**Work to be completed**
Reproduce all of the records below, swapping "GUI agent" for "interface agent" wherever it occurs and leaving everything else unchanged.

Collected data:
· · ·
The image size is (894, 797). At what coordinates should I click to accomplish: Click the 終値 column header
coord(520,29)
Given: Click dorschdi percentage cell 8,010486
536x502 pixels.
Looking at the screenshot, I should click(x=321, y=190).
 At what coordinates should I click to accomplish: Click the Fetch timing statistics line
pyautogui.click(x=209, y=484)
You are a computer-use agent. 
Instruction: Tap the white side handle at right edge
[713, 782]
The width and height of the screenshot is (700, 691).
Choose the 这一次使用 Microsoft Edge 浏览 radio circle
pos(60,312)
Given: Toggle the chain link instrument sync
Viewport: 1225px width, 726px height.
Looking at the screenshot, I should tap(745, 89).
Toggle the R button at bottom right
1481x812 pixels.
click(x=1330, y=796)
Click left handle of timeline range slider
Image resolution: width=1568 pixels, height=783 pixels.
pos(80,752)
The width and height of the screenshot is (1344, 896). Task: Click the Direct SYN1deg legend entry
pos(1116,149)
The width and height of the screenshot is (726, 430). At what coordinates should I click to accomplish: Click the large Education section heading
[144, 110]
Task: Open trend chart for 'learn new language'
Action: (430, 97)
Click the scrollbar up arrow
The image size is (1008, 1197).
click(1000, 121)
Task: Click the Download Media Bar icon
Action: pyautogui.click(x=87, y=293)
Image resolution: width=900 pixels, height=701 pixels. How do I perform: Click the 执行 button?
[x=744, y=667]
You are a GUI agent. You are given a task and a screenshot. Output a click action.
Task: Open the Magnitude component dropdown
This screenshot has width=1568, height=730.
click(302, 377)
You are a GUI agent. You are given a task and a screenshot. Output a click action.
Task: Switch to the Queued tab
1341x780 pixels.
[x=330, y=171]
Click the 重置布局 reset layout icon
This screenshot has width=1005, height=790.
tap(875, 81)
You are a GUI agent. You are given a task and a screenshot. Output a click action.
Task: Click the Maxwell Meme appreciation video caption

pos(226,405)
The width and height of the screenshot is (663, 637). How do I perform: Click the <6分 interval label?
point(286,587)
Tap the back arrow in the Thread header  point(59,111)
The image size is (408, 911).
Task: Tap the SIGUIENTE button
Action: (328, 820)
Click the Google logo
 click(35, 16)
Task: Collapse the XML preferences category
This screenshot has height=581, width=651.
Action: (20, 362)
· · ·
**The solution**
The image size is (894, 797). At what coordinates should I click to accomplish: Click the 終値 column header
coord(520,29)
Given: Click dorschdi percentage cell 8,010486
536x502 pixels.
Looking at the screenshot, I should click(x=321, y=190).
 At what coordinates should I click to accomplish: Click the Fetch timing statistics line
pyautogui.click(x=209, y=484)
You are a computer-use agent. 
Instruction: Tap the white side handle at right edge
[713, 782]
The width and height of the screenshot is (700, 691).
Choose the 这一次使用 Microsoft Edge 浏览 radio circle
pos(60,312)
Given: Toggle the chain link instrument sync
Viewport: 1225px width, 726px height.
Looking at the screenshot, I should tap(745, 89).
Toggle the R button at bottom right
1481x812 pixels.
click(x=1330, y=796)
Click left handle of timeline range slider
Image resolution: width=1568 pixels, height=783 pixels.
pos(80,752)
The width and height of the screenshot is (1344, 896). Task: Click the Direct SYN1deg legend entry
pos(1116,149)
The width and height of the screenshot is (726, 430). At what coordinates should I click to accomplish: Click the large Education section heading
[144, 110]
Task: Open trend chart for 'learn new language'
Action: (430, 97)
Click the scrollbar up arrow
The image size is (1008, 1197).
click(1000, 121)
Task: Click the Download Media Bar icon
Action: pyautogui.click(x=87, y=293)
Image resolution: width=900 pixels, height=701 pixels. How do I perform: Click the 执行 button?
[x=744, y=667]
You are a interface agent. You are given a task and a screenshot. Output a click action.
Task: Open the Magnitude component dropdown
This screenshot has width=1568, height=730.
click(302, 377)
You are a interface agent. You are given a task and a screenshot. Output a click action.
Task: Switch to the Queued tab
1341x780 pixels.
[x=330, y=171]
Click the 重置布局 reset layout icon
This screenshot has width=1005, height=790.
tap(875, 81)
You are a interface agent. You are given a task and a screenshot. Output a click action.
Task: Click the Maxwell Meme appreciation video caption

pos(226,405)
The width and height of the screenshot is (663, 637). How do I perform: Click the <6分 interval label?
point(286,587)
Tap the back arrow in the Thread header  point(59,111)
The image size is (408, 911).
Task: Tap the SIGUIENTE button
Action: (328, 820)
Click the Google logo
 click(35, 16)
Task: Collapse the XML preferences category
This screenshot has height=581, width=651.
Action: (20, 362)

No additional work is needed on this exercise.